Arctic Monkeys’ five albums so far – ranked in order of greatness

Despite frequent rumours as to Arctic Monkeys’ whereabouts, the wait for album number six continues. Hip hop-influenced beat odyssey? Prowling, growling rock leviathan? All acoustic ballad overload? There’s really no guessing at this moment where their follow-up to ‘AM’ will venture. So while the quartet bunker down to cook up their next missive, let us cast our minds back to their already-proven gems and pit them against each other in a fight for the crown. The indie equivalent of choosing your favourite child, here are Arctic Monkeys’ albums so far, ranked in order of brilliance.

5. ‘Humbug’ (2009)

While third album ‘Humbug’ undeniably plays a pivotal role in the Arctic Monkeys story, in retrospect it feels more like an important bridge between the youthful vim of old and the meatier material that would come than a destination. There are some undeniably amazing tunes to be found in its midst (‘Pretty Visitors’, ‘Crying Lightning’), but in comparison to the definitive statements of some of their other records, ‘Humbug’ feels more like an exciting window into a band in transition.

4. ‘Suck It And See’ (2011)

In at number four is ‘Suck It And See’ – ‘Humbug”s wiser, older brother. An album that deftly moves between styles with ease, it showed a band absolutely in control of what they were doing and one that could bend ideas and genres to fit to their own shape. Prowling single ‘Don’t Sit Down Cos I’ve Moved Your Chair’ took the desert rock swagger that ‘Humbug’ producer Josh Homme brought to the mix and gave it a witty reboot. ‘Piledriver Waltz’ and ‘She’s Thunderstorms’ brought their nostalgic ballad game to the next level. ‘The Hellcat Spangled Shalalala’ came good on drummer Matt Helders’ promise to make something more “instant and poppy”. ‘Suck It And See’ showed a band on the verge of something truly brilliant…

3. ‘Favourite Worst Nightmare’ (2007)

If it’s possible for a record by one of the biggest bands in the world to be underrated, then ‘Favourite Worst Nightmare’ would likely be the Monkeys’ token underrated LP. Tasked with following the biggest selling debut album in UK history, ‘Favourite Worst Nightmare’ did the admirable job of progressing the band’s sound considerably without losing sight of itself. Under gargantuan level of pressure, Alex Turner’s lyrics were sharp and antagonistic, while melodically the record contains both some of the band’s most brilliantly twitchy, adrenaline-fuelled tracks (‘This House Is A Circus’, ‘Brianstorm’) and some of their most beautiful (‘505’, ‘Only Ones Who Know’).
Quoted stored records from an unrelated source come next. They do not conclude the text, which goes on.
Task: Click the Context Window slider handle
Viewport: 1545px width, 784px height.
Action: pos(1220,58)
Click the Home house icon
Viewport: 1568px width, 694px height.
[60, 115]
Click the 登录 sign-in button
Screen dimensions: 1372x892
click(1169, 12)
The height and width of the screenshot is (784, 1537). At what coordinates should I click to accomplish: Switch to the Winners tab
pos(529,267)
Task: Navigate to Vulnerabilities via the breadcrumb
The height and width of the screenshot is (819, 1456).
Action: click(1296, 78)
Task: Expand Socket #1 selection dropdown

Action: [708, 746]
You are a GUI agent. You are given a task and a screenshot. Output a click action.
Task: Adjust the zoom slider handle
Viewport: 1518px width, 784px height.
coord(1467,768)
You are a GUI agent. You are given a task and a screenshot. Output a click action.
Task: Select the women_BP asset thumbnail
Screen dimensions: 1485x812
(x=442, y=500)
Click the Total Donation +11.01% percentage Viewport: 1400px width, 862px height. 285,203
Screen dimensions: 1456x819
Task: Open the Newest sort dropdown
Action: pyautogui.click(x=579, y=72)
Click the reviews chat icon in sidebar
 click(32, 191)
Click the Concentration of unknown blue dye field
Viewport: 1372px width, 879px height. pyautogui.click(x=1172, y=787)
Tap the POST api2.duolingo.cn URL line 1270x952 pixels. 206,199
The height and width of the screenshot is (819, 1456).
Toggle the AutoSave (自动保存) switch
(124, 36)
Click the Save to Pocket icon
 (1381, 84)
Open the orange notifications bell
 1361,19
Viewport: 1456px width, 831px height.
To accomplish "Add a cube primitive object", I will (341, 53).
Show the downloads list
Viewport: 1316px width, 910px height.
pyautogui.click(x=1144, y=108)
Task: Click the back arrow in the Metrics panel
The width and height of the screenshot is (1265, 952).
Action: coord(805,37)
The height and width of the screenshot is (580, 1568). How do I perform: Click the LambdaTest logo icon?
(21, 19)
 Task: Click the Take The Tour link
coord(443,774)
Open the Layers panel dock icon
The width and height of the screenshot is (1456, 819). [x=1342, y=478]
2. ‘Whatever People Say I Am, That’s What I’m Not’ (2006)

While for many, ‘Whatever People Say I Am…’ is an unbeatably near-perfect record, it sits at Number Two here if only because it would be doing a disservice to a band as constantly innovative and constantly brilliant as the Arctics to state that they’d never bettered their first attempt. Still, from the opening drum roll of ‘The View From The Afternoon’ to the final, glorious bow-out of ‘A Certain Romance’, it stands as one of music’s greatest opening statements.

1. ‘AM’ (2013)

Two years after it’s release, ‘AM”s genius has already been confirmed, reiterated and hammered home so many times you might even be needing a little break from it. But remember the first time you heard the sexually-charged purr of lead single ‘R U Mine?’ Or the low and louche stomp of ‘Do I Wanna Know’? Every nugget unveiled in the run up to ‘AM’s release felt like slowly pulling together the clues in music’s most exciting treasure hunt, and holy shit was the final treasure good. When an album is so on the money, so brilliantly exciting and fresh and game-changing that people are writing whole essays on how amazing the backing vocals are, then you know you’ve done something right. ‘AM’ was the sound of Arctic Monkeys stepping up and pushing all their former peers off their pedestal in one fell swoop.